→ **Testo fornito**
----------
Il 13 aprile, la rappresentante del Segretario Generale delle Nazioni Unite nella RD Congo, Leila Zerrougui, ha affermato la necessità di un consenso tra gli attori politici sulla questione dell’uso della macchina per votare: «Sulle questioni che suscitano dei dubbi, tra cui quella relativa alla macchina per votare, è necessario raggiungere un consenso. Non posso dire alla RD Congo di non usare la macchina per votare, non è il mio ruolo. Tuttavia, in un contesto in cui l’opposizione teme che la macchina per votare favorisca il rischio di gravi brogli elettorali, è necessario ricostruire la fiducia, mediante un dialogo tra governo e opposizione che permetta loro di raggiungere un accordo. Inoltre, essendo la prima volta che si userebbe la macchina per votare , è necessario assicurarsi in anticipo del suo buon funzionamento, anche se è sempre necessario avere un piano B, in modo che, se qualcosa non funzionasse bene, si possa ricorrere immediatamente al piano B».

Inoltre, Leila Zerrougui ha auspicato che, dopo un controllo esterno indipendente, i dati contenuti nel registro elettorale possano essere utilizzati per creare un registro di stato civile: «Dopo le elezioni, si potrebbe usare il registro elettorale per dare alle persone una loro carta d’identità e un certificato di nascita, ciò che contribuirebbe ad identificare la popolazione, facilitando molte pratiche burocratiche».[18]

 

 

2. IL CASO MOÏSE KATUMBI

 

a. La questione della sua nazionalità

 

Il 22 marzo, l’amministrazione comunale di una cittadina del sud Italia ha confermato che Moïse Katumbi ha effettivamente detenuto la nazionalità italiana tra il 2000 e il 2017. Contraria alla legge congolese, questa situazione potrebbe avere delle ripercussioni negative sulla sua candidatura alle elezioni presidenziali previste per il prossimo dicembre.
----------
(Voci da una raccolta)
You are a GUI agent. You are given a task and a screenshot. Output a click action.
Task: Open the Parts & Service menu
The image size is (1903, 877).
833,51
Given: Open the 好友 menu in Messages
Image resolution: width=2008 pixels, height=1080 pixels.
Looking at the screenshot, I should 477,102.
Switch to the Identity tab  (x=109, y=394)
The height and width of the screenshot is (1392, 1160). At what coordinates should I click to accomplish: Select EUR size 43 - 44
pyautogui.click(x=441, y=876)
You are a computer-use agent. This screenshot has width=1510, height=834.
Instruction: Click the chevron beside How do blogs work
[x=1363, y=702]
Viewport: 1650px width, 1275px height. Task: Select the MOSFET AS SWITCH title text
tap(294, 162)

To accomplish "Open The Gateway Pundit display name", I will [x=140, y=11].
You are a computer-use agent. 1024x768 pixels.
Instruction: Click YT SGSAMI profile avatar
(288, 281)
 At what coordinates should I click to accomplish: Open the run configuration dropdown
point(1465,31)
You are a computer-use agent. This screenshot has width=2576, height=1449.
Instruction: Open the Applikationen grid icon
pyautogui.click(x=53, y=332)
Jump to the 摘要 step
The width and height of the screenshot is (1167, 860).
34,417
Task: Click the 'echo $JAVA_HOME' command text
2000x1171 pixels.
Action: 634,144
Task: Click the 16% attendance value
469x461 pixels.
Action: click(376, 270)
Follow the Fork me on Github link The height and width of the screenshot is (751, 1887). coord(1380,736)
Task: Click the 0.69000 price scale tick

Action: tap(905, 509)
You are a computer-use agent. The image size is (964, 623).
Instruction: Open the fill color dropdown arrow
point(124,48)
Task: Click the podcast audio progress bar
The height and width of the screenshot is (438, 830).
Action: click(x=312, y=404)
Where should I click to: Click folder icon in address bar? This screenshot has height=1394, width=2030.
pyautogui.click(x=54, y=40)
----------
→ **Compiti ed esercizi**
- A) Secondo il testo fornito, in quale periodo Moïse Katumbi ha detenuto la nazionalità italiana?
- B) Copia fedelmente il passo del testo fornito che comincia con le parole "2. IL CASO MOÏSE" e si ferma dopo "il prossimo dicembre.".

→ **Risultati**
- A) Tra il 2000 e il 2017.

- B)
2. IL CASO MOÏSE KATUMBI

 

a. La questione della sua nazionalità

 

Il 22 marzo, l’amministrazione comunale di una cittadina del sud Italia ha confermato che Moïse Katumbi ha effettivamente detenuto la nazionalità italiana tra il 2000 e il 2017. Contraria alla legge congolese, questa situazione potrebbe avere delle ripercussioni negative sulla sua candidatura alle elezioni presidenziali previste per il prossimo dicembre.